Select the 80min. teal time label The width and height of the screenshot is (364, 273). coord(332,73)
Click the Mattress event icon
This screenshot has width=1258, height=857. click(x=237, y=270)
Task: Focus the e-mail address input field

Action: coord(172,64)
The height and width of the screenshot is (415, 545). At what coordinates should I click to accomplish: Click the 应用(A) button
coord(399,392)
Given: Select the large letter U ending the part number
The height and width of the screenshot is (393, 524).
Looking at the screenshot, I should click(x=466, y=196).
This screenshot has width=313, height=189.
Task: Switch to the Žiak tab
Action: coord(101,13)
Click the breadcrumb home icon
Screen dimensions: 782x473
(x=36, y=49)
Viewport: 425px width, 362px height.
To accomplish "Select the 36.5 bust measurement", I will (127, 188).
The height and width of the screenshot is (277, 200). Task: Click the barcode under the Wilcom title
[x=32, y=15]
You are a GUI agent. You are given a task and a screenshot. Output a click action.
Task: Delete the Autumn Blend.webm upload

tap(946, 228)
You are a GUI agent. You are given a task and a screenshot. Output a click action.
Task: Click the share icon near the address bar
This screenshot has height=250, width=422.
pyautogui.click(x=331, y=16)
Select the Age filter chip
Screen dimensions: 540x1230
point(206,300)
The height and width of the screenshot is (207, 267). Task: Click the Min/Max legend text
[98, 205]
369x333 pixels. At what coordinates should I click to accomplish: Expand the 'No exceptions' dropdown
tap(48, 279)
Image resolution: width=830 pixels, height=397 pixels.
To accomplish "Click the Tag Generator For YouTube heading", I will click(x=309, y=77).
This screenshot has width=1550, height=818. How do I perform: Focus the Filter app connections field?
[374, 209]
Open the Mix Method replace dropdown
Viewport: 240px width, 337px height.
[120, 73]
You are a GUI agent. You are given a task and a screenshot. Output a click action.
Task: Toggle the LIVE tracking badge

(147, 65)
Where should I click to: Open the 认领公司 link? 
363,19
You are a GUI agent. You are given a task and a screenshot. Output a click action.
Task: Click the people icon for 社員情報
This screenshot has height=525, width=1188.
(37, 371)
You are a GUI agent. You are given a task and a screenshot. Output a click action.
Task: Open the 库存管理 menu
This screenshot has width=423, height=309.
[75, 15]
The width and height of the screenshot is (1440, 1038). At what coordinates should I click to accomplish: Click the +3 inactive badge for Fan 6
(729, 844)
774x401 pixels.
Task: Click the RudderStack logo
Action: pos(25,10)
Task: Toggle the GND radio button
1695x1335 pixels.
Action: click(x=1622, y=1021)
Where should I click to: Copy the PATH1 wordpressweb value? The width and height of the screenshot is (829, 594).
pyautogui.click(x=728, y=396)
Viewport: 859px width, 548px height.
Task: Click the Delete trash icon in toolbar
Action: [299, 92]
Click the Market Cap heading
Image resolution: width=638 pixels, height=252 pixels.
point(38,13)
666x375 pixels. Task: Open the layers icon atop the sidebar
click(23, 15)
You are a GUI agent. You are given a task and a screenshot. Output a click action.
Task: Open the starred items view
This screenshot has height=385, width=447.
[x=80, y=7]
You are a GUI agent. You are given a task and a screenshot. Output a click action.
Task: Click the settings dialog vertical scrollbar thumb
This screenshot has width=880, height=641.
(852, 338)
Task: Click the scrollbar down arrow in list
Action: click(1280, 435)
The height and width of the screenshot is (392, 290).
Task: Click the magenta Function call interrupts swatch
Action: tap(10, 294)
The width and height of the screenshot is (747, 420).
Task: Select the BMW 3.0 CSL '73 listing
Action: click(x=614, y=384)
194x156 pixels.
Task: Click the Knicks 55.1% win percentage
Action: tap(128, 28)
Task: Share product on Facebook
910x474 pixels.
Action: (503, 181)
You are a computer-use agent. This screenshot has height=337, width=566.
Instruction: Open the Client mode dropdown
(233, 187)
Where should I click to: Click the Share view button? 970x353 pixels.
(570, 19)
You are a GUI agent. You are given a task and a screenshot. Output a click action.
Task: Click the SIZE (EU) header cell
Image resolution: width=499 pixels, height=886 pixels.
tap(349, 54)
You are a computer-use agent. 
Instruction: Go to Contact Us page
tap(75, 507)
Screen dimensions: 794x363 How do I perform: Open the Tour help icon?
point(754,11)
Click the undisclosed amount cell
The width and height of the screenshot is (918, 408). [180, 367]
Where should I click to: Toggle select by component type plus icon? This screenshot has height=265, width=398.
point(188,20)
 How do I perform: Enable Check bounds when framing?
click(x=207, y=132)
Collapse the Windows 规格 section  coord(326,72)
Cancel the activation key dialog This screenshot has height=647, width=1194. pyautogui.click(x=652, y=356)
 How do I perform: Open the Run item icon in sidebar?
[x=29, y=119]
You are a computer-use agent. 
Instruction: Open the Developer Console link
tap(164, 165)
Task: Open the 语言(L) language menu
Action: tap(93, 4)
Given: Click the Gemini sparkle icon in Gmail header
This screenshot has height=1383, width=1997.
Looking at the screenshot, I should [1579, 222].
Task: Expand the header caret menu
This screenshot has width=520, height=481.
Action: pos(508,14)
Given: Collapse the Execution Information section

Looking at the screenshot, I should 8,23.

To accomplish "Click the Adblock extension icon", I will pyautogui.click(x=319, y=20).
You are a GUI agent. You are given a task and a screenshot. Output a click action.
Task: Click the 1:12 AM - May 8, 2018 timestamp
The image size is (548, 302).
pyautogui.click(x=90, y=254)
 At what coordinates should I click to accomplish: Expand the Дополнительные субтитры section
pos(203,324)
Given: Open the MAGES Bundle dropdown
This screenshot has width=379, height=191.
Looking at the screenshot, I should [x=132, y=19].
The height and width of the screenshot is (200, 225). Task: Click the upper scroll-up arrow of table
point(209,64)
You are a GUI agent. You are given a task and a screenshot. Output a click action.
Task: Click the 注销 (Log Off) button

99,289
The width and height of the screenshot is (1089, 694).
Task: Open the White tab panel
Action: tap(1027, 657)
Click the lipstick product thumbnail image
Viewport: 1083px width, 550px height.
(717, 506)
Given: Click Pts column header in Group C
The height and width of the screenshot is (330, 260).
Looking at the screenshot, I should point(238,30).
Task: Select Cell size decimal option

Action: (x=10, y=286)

- **WHAT NEEDS TO BE DONE**: The records above must be restated. Preserve every word.

- **WRITTEN REPLY**:
Select the 80min. teal time label The width and height of the screenshot is (364, 273). coord(332,73)
Click the Mattress event icon
This screenshot has width=1258, height=857. click(x=237, y=270)
Task: Focus the e-mail address input field

Action: coord(172,64)
The height and width of the screenshot is (415, 545). At what coordinates should I click to accomplish: Click the 应用(A) button
coord(399,392)
Given: Select the large letter U ending the part number
The height and width of the screenshot is (393, 524).
Looking at the screenshot, I should click(x=466, y=196).
This screenshot has width=313, height=189.
Task: Switch to the Žiak tab
Action: coord(101,13)
Click the breadcrumb home icon
Screen dimensions: 782x473
(x=36, y=49)
Viewport: 425px width, 362px height.
To accomplish "Select the 36.5 bust measurement", I will (127, 188).
The height and width of the screenshot is (277, 200). Task: Click the barcode under the Wilcom title
[x=32, y=15]
You are a GUI agent. You are given a task and a screenshot. Output a click action.
Task: Delete the Autumn Blend.webm upload

tap(946, 228)
You are a GUI agent. You are given a task and a screenshot. Output a click action.
Task: Click the share icon near the address bar
This screenshot has height=250, width=422.
pyautogui.click(x=331, y=16)
Select the Age filter chip
Screen dimensions: 540x1230
point(206,300)
The height and width of the screenshot is (207, 267). Task: Click the Min/Max legend text
[98, 205]
369x333 pixels. At what coordinates should I click to accomplish: Expand the 'No exceptions' dropdown
tap(48, 279)
Image resolution: width=830 pixels, height=397 pixels.
To accomplish "Click the Tag Generator For YouTube heading", I will click(x=309, y=77).
This screenshot has width=1550, height=818. How do I perform: Focus the Filter app connections field?
[374, 209]
Open the Mix Method replace dropdown
Viewport: 240px width, 337px height.
[120, 73]
You are a GUI agent. You are given a task and a screenshot. Output a click action.
Task: Toggle the LIVE tracking badge

(147, 65)
Where should I click to: Open the 认领公司 link? 
363,19
You are a GUI agent. You are given a task and a screenshot. Output a click action.
Task: Click the people icon for 社員情報
This screenshot has height=525, width=1188.
(37, 371)
You are a GUI agent. You are given a task and a screenshot. Output a click action.
Task: Open the 库存管理 menu
This screenshot has width=423, height=309.
[75, 15]
The width and height of the screenshot is (1440, 1038). At what coordinates should I click to accomplish: Click the +3 inactive badge for Fan 6
(729, 844)
774x401 pixels.
Task: Click the RudderStack logo
Action: pos(25,10)
Task: Toggle the GND radio button
1695x1335 pixels.
Action: click(x=1622, y=1021)
Where should I click to: Copy the PATH1 wordpressweb value? The width and height of the screenshot is (829, 594).
pyautogui.click(x=728, y=396)
Viewport: 859px width, 548px height.
Task: Click the Delete trash icon in toolbar
Action: [299, 92]
Click the Market Cap heading
Image resolution: width=638 pixels, height=252 pixels.
point(38,13)
666x375 pixels. Task: Open the layers icon atop the sidebar
click(23, 15)
You are a GUI agent. You are given a task and a screenshot. Output a click action.
Task: Open the starred items view
This screenshot has height=385, width=447.
[x=80, y=7]
You are a GUI agent. You are given a task and a screenshot. Output a click action.
Task: Click the settings dialog vertical scrollbar thumb
This screenshot has width=880, height=641.
(852, 338)
Task: Click the scrollbar down arrow in list
Action: click(1280, 435)
The height and width of the screenshot is (392, 290).
Task: Click the magenta Function call interrupts swatch
Action: tap(10, 294)
The width and height of the screenshot is (747, 420).
Task: Select the BMW 3.0 CSL '73 listing
Action: click(x=614, y=384)
194x156 pixels.
Task: Click the Knicks 55.1% win percentage
Action: tap(128, 28)
Task: Share product on Facebook
910x474 pixels.
Action: (503, 181)
You are a computer-use agent. This screenshot has height=337, width=566.
Instruction: Open the Client mode dropdown
(233, 187)
Where should I click to: Click the Share view button? 970x353 pixels.
(570, 19)
You are a GUI agent. You are given a task and a screenshot. Output a click action.
Task: Click the SIZE (EU) header cell
Image resolution: width=499 pixels, height=886 pixels.
tap(349, 54)
You are a computer-use agent. 
Instruction: Go to Contact Us page
tap(75, 507)
Screen dimensions: 794x363 How do I perform: Open the Tour help icon?
point(754,11)
Click the undisclosed amount cell
The width and height of the screenshot is (918, 408). [180, 367]
Where should I click to: Toggle select by component type plus icon? This screenshot has height=265, width=398.
point(188,20)
 How do I perform: Enable Check bounds when framing?
click(x=207, y=132)
Collapse the Windows 规格 section  coord(326,72)
Cancel the activation key dialog This screenshot has height=647, width=1194. pyautogui.click(x=652, y=356)
 How do I perform: Open the Run item icon in sidebar?
[x=29, y=119]
You are a computer-use agent. 
Instruction: Open the Developer Console link
tap(164, 165)
Task: Open the 语言(L) language menu
Action: tap(93, 4)
Given: Click the Gemini sparkle icon in Gmail header
This screenshot has height=1383, width=1997.
Looking at the screenshot, I should [1579, 222].
Task: Expand the header caret menu
This screenshot has width=520, height=481.
Action: pos(508,14)
Given: Collapse the Execution Information section

Looking at the screenshot, I should 8,23.

To accomplish "Click the Adblock extension icon", I will pyautogui.click(x=319, y=20).
You are a GUI agent. You are given a task and a screenshot. Output a click action.
Task: Click the 1:12 AM - May 8, 2018 timestamp
The image size is (548, 302).
pyautogui.click(x=90, y=254)
 At what coordinates should I click to accomplish: Expand the Дополнительные субтитры section
pos(203,324)
Given: Open the MAGES Bundle dropdown
This screenshot has width=379, height=191.
Looking at the screenshot, I should [x=132, y=19].
The height and width of the screenshot is (200, 225). Task: Click the upper scroll-up arrow of table
point(209,64)
You are a GUI agent. You are given a task and a screenshot. Output a click action.
Task: Click the 注销 (Log Off) button

99,289
The width and height of the screenshot is (1089, 694).
Task: Open the White tab panel
Action: tap(1027, 657)
Click the lipstick product thumbnail image
Viewport: 1083px width, 550px height.
(717, 506)
Given: Click Pts column header in Group C
The height and width of the screenshot is (330, 260).
Looking at the screenshot, I should point(238,30).
Task: Select Cell size decimal option

Action: (x=10, y=286)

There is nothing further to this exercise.